GRAVITY SIXTEEN -- Thursday, October 1, 1992

A request from the ranks (I do requests, by the way. I live for requests):

Joe Lucia writes, "What I can't help but wonder is how you distinguish Gravity from the plethora of information mapping, storage, and exchange technologies that are already in place? Why is it necessary? What does it give us that others don't?"

I've been waiting for this. What Makes It Different. After reading Joe's
impatient request, I went to Penn Pizza and ordered the biggest stromboli yet recorded on the planet, stared at my Elliot's apple juice for about an hour, and built myself up to address the whole thing in a nutshell.

Today's note is wildly out of sequence, and intended mostly for the computer science folk, so feel free to skip this one as well. There will be quite a lot of techno-talk, and even worse, Tim-babble. This time I won't define my terms. I won't talk about intentions or reasons or what it all means.

Just this: Gravity describes an environment where information agents are collected in ThoughtShops where they get, change, and send text, images, sounds, and systems according to item-associated rules and according to the dictates of the agent's current context.

More slowly: Each agent has an internal storage structure called a
context. This is where the real cool stuff happens, and I'd be a fool if
I thought I could explain it all in this note. The context is the substrate
through which all information passes. This is a very crucial thing to realize about Gravity. Access causes Change. No two agents ever use the same item, because in transferring an item from one agent to the other, it changes. It changes Because it passes through the receiving agent's context.

There are only three verbs in the Gravity scheme. Agents know how to do only three things. Get, Send, and Change. They can't Add. They can't Print. They can't Save. They can't Run. They can't Quit.

And here's the rub... this is very, very, important. Every time an agent
Gets an item, it also Changes it and Sends it. Every time an agent Sends an item, it Gets something and Changes it. Every time an agent Changes an item, it Sends it and Gets something. The three actions always happen together. Just as Text/Image/Sound/System are four aspects of the same thing, Get/Change/Send are each a part of the same immutable process.

I've got nifty two letter words for Get, Change, and Send that may help you understand them:

Im means impression, input, things coming in ...GET...

Ex means expression, output, things going out ...SEND...

Mu means ..don't ask.. it's what happens in between ...CHANGE...

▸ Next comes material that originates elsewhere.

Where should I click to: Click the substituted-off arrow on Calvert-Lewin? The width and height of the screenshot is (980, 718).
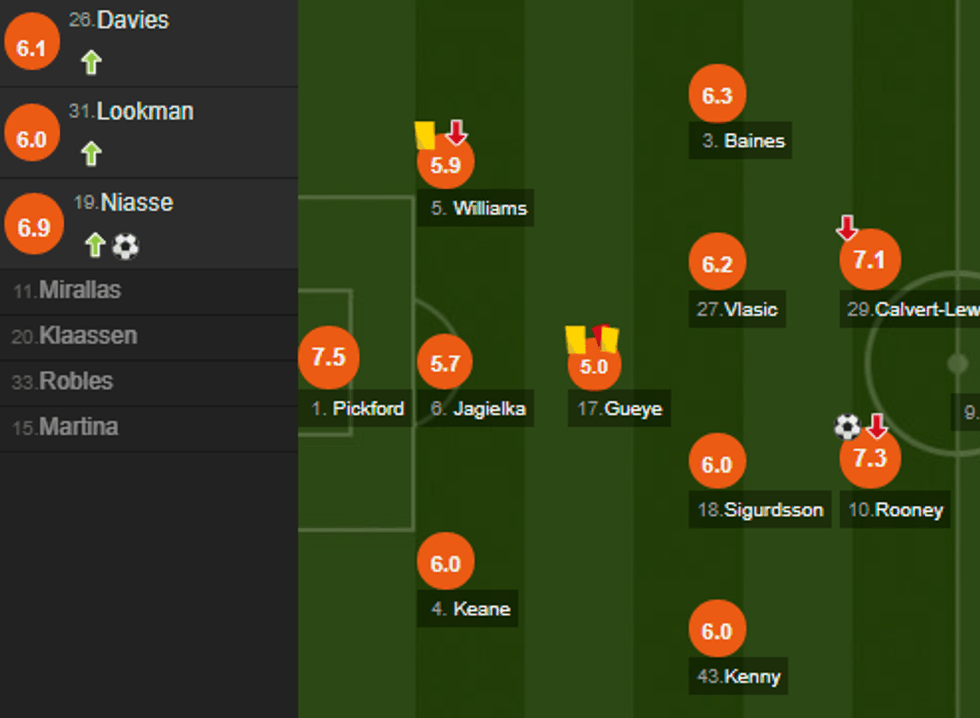[x=847, y=228]
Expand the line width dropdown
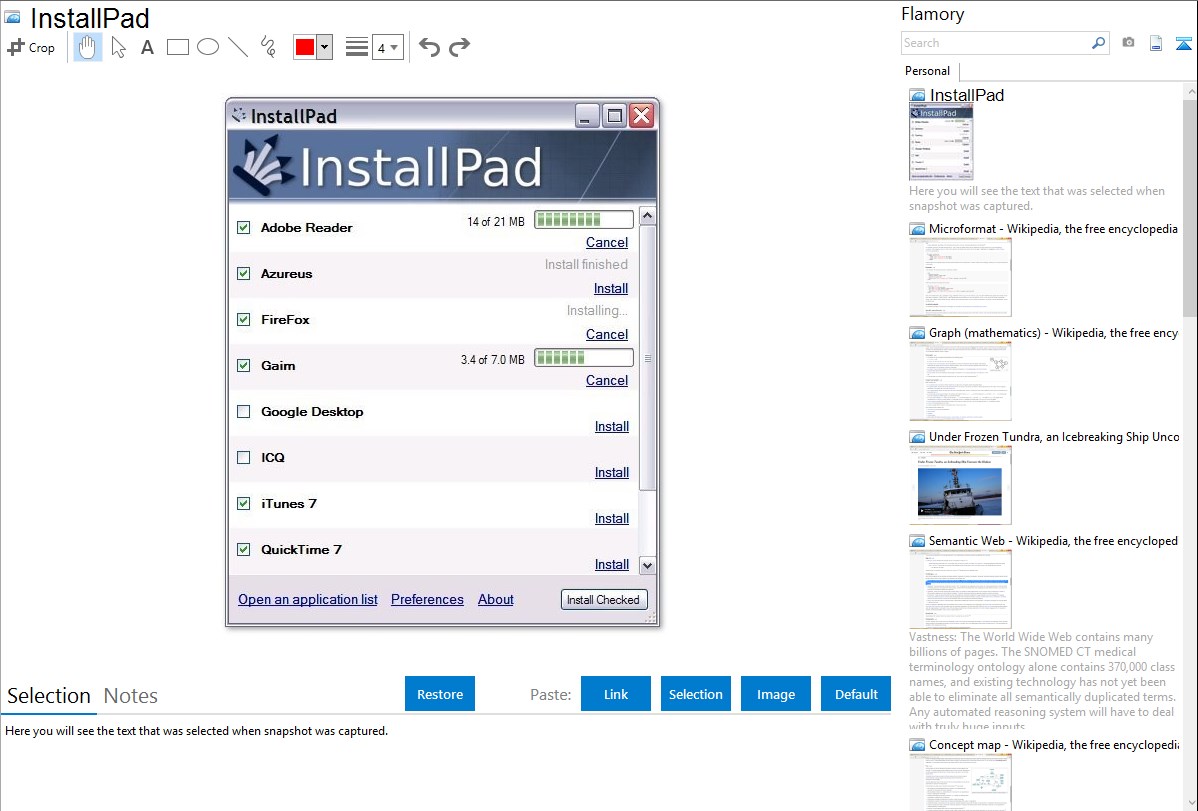 (394, 47)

Together they form a process. Agents don't really do three things, they do ONE thing: Im-Mu-Ex. They immuex (pronounced im-myoo-ex). The going in and going out part is simple enough. It's that Mu part that's hard to describe.

To begin to understand Mu, know this: Gravity never forgets. Every item ever made is accessible by its agent. Any time something is changed, the previous version of it can still be accessed. Built into the whole philosophy of this plan is the assumption that nothing is ever lost. It's like an ultimate un-do, but the implications are much wilder than this may suggest.

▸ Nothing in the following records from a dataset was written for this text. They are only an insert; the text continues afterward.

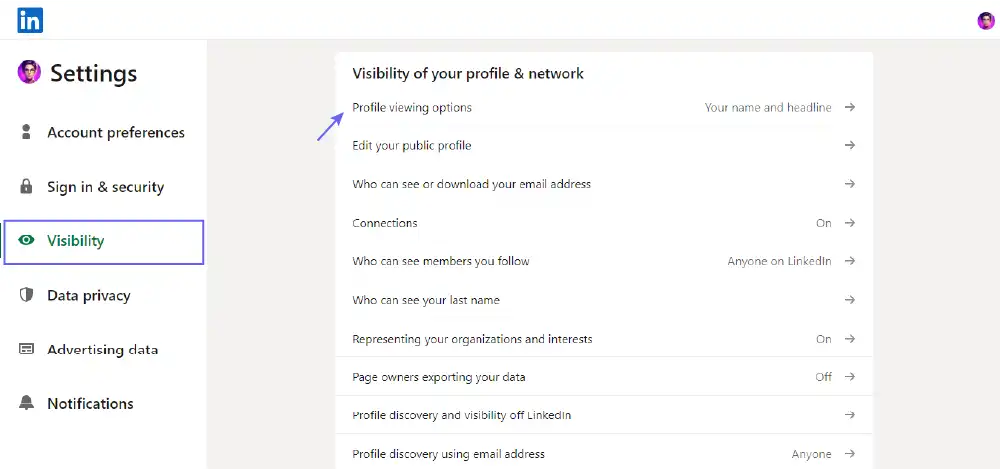Image resolution: width=1000 pixels, height=470 pixels.
Task: Click arrow beside Who can see your last name
Action: pos(849,300)
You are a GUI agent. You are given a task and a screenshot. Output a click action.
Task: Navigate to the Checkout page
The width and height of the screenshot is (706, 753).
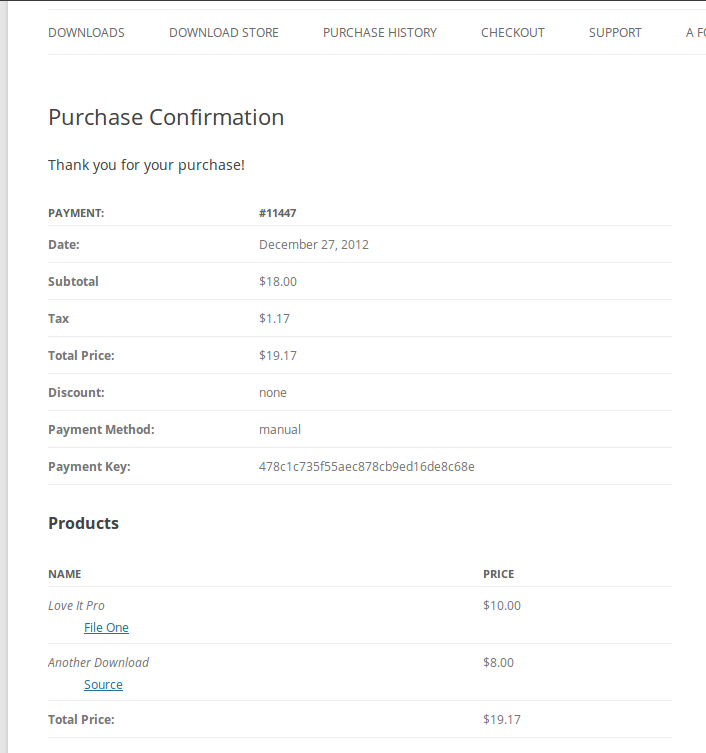[513, 33]
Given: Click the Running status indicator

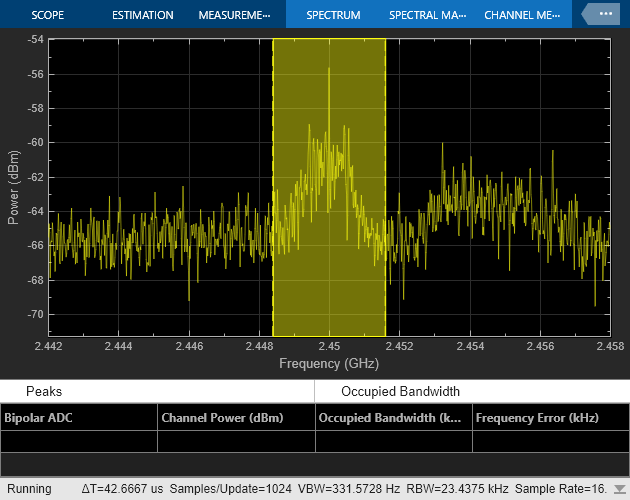Looking at the screenshot, I should coord(29,489).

Also, know this: the only things you'll find in an agent's context are names. Go back and read about names.... remember: OF / BY / AM / IF / SO. I didn't arrive at this combination overnight. The sequence is very important. How agent's immuex (that is, how their contexts affect the throughput of information) has everything to do with the syntax of a name. Also within that syntax lies a clue about how I pull of this Gravity Never Forgets thing.

As for what it gives us that the others don't... I could talk about this.
I could compare it to object-oriented databases, and rule-based processing systems, and distributed systems, and some of the representation/communication schemes around. I will, if you want me to.

But not today. If this note was confusing, don't worry. This is just a glimpse of the terrain ahead. We will spend much more time with agents, and ThoughtShops, and contexts, and rules, and names, and Mu.

Tomorrow: something completely different!


From: Steven Goldman

   
         
     
please note: The word "Immuexa" was originally my name for what later became the World-Wide-Web. It's now the name of a company, not a network.

The software known here as "ThoughtShop" was originally called "Colony." The rights to the tradename "Colony" were sold in January 2000.